DIRECTIONS: Copy the material below from its first line through the line containing "What do you see at coordinates (270, 463)", including that line, with no changes.

Stored records
========

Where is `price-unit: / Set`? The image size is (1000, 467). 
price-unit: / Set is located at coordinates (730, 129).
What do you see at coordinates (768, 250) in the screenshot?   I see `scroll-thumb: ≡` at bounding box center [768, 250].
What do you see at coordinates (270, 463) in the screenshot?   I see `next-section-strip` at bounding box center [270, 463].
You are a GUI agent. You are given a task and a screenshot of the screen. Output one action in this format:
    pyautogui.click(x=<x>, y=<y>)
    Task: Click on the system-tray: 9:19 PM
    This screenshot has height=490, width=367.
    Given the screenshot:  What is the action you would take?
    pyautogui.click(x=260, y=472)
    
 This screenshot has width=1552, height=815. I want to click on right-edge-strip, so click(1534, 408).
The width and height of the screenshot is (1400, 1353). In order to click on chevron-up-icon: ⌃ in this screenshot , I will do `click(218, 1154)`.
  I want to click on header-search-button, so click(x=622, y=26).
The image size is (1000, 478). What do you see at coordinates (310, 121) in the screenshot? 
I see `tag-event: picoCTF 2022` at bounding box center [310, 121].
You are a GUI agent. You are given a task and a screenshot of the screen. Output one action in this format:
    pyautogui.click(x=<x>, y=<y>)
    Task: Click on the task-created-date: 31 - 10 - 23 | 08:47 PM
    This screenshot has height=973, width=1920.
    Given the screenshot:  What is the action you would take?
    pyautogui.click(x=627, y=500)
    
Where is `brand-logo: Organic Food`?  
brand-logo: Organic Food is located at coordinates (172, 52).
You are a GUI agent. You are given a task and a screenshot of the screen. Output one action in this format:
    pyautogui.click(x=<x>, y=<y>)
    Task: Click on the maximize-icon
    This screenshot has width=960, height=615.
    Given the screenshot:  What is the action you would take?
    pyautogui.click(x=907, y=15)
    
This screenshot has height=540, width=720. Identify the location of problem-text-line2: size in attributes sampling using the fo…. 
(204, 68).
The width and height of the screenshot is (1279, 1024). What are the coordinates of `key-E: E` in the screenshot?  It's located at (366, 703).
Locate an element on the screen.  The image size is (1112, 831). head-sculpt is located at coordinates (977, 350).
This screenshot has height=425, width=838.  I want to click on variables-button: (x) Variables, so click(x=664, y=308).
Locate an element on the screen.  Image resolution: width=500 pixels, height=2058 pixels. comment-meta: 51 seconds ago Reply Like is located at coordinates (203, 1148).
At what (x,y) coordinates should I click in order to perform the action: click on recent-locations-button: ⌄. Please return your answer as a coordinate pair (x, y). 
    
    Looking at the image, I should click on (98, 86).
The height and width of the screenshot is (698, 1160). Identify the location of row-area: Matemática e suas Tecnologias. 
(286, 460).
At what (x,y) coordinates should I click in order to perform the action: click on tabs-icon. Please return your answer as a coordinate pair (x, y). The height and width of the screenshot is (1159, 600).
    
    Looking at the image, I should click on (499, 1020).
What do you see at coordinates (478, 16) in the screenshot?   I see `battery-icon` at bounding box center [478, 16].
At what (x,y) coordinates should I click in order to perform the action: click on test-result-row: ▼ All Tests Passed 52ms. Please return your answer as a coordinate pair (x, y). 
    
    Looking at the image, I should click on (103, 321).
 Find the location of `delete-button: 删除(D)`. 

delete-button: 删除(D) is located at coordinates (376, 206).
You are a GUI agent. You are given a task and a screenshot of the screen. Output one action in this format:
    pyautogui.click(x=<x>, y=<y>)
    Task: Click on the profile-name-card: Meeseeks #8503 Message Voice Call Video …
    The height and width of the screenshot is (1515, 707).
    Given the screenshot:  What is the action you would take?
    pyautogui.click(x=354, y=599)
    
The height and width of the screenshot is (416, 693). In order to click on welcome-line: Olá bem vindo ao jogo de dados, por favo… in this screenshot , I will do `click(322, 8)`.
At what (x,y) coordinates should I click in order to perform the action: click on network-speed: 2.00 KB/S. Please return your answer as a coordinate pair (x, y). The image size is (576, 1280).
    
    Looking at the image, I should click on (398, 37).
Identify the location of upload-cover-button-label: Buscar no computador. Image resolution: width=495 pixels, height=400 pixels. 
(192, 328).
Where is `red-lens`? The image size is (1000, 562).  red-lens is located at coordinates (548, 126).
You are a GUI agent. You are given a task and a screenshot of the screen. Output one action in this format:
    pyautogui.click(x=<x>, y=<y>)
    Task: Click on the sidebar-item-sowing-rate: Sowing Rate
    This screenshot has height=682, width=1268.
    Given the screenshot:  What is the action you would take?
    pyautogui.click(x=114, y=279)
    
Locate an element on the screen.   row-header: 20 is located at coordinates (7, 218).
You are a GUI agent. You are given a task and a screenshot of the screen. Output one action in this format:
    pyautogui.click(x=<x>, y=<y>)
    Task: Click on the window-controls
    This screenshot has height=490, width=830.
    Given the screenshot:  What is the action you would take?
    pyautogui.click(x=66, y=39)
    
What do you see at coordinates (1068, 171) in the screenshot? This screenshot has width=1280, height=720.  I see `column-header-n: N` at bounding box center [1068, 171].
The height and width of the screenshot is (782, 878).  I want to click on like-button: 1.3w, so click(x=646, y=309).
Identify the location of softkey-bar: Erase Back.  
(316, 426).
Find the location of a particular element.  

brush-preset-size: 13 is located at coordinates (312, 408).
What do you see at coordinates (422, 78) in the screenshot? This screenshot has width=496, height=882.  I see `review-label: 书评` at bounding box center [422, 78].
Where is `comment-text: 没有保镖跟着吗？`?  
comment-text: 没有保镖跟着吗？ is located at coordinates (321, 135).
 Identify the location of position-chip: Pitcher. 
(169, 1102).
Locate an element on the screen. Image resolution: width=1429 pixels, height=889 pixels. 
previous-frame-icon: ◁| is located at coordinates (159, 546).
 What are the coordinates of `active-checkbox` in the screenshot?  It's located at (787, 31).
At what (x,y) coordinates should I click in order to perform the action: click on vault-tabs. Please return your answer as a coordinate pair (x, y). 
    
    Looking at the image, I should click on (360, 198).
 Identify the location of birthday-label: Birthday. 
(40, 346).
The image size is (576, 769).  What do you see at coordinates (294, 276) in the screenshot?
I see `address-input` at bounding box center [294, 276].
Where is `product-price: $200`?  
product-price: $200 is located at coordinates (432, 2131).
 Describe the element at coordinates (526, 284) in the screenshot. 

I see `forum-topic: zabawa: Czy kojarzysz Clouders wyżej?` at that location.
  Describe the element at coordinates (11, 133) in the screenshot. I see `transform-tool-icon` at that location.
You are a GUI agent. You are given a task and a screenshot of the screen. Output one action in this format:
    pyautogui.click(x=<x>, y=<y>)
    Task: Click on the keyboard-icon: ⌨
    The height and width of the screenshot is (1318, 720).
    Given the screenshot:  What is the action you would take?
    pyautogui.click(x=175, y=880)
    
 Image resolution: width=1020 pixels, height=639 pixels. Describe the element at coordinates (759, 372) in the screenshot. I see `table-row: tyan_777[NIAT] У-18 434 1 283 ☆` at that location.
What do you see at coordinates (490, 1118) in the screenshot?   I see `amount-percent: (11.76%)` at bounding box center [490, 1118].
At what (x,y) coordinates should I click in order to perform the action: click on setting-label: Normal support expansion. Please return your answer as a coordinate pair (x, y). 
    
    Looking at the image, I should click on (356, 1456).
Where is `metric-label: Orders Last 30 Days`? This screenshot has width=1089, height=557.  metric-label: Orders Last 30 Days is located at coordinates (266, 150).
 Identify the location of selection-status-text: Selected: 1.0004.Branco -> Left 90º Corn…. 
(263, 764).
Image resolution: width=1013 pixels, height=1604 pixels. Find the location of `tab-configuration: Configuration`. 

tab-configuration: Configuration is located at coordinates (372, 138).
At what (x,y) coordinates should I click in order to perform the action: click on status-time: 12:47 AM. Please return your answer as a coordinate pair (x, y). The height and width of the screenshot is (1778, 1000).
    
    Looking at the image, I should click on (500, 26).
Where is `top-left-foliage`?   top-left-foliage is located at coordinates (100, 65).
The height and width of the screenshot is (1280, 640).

========

WRITTEN RESPONSE:
Where is `price-unit: / Set`? The image size is (1000, 467). 
price-unit: / Set is located at coordinates (730, 129).
What do you see at coordinates (768, 250) in the screenshot?   I see `scroll-thumb: ≡` at bounding box center [768, 250].
What do you see at coordinates (270, 463) in the screenshot?   I see `next-section-strip` at bounding box center [270, 463].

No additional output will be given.